* _Aim of the task_
Only the lines from the line with "The width and" through the end of the records belong in your reply, copied exactly, with every picture left out.

◆ ◆ ◆

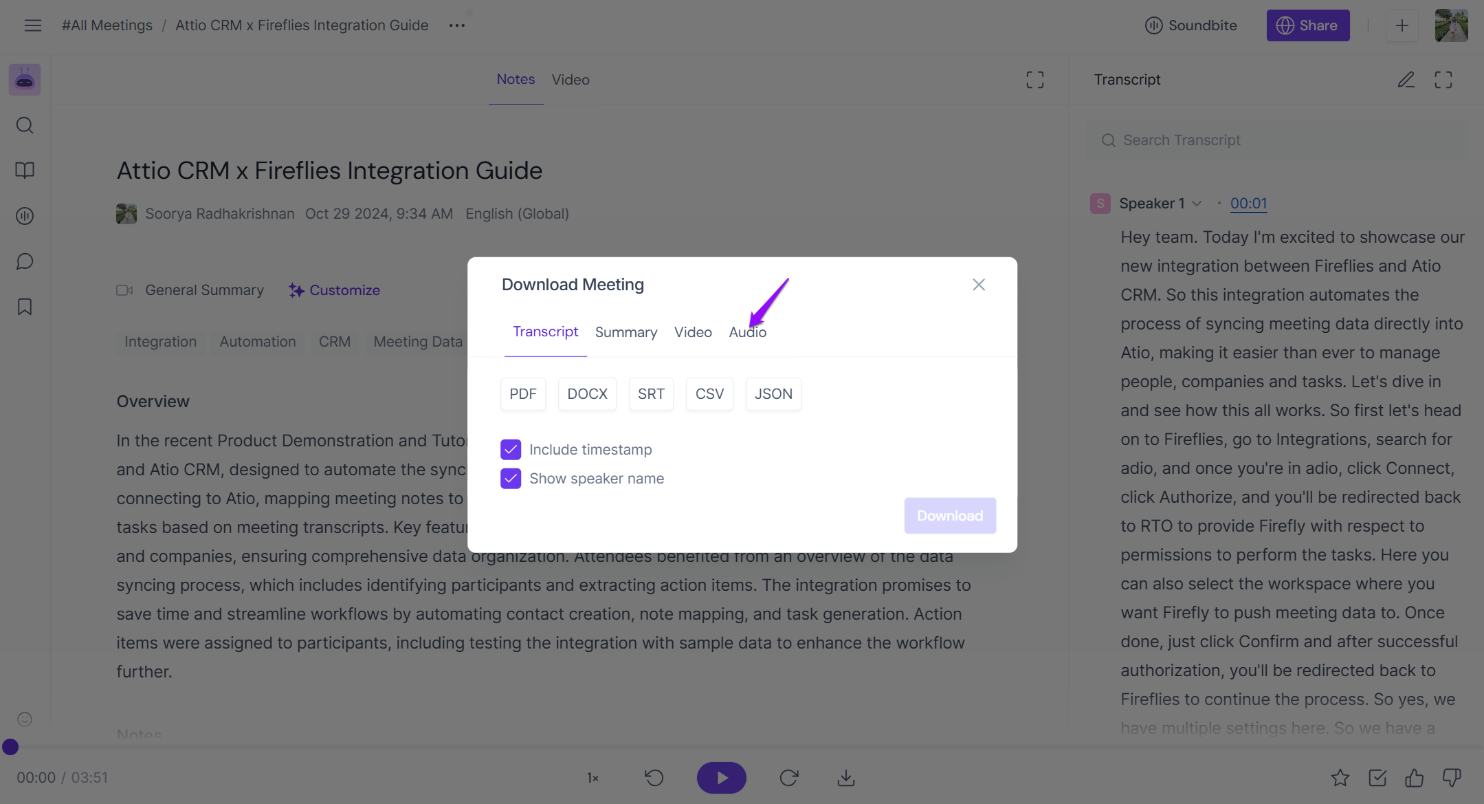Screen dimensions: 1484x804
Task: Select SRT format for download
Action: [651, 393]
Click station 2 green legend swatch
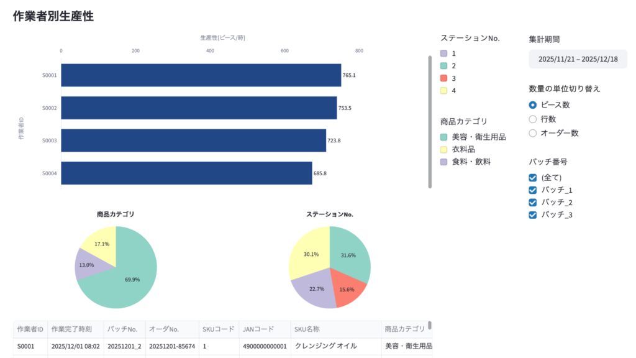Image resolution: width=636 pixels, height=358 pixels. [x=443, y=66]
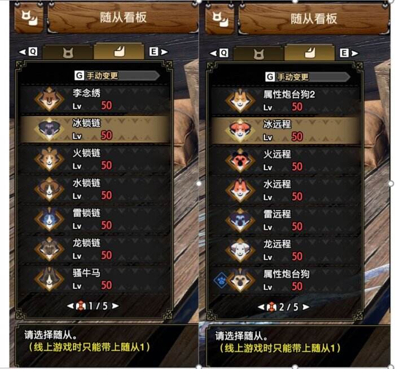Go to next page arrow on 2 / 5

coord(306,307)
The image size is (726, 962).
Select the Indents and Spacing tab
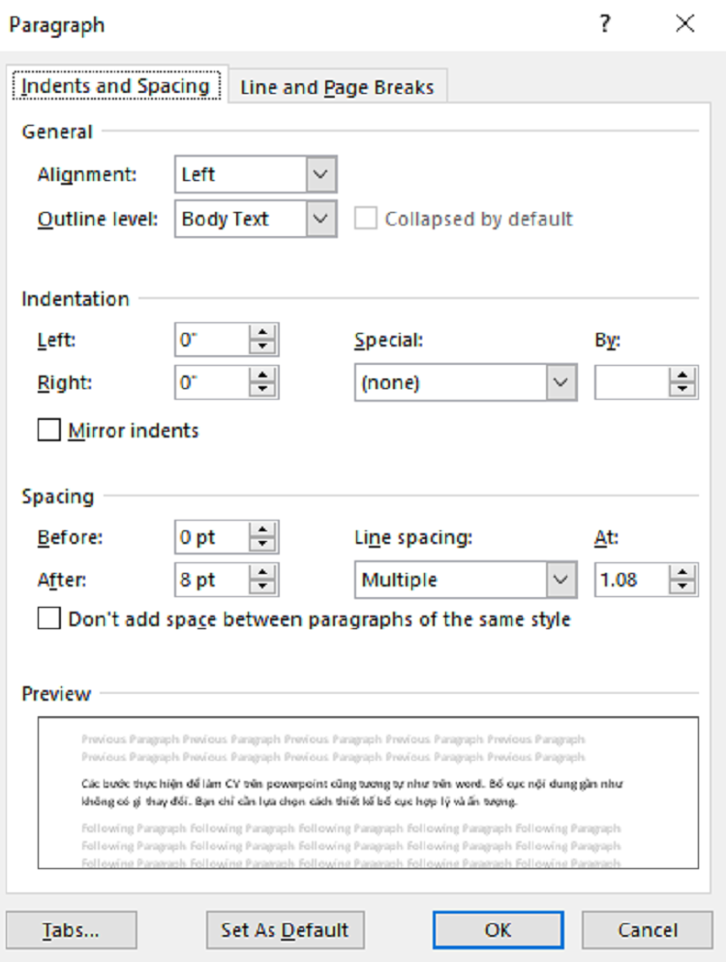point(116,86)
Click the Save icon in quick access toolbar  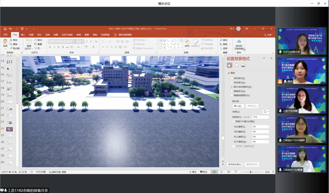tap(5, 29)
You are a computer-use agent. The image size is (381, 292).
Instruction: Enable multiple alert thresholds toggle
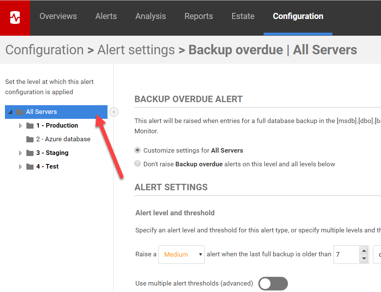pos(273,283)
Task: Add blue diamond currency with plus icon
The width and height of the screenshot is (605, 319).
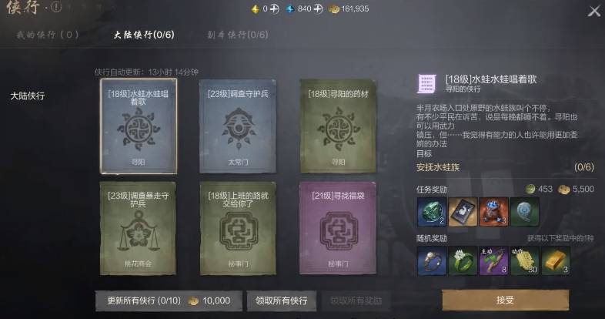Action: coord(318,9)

◆ ◆ ◆

* _Output for this task_
The width and height of the screenshot is (605, 319).
Action: coord(318,9)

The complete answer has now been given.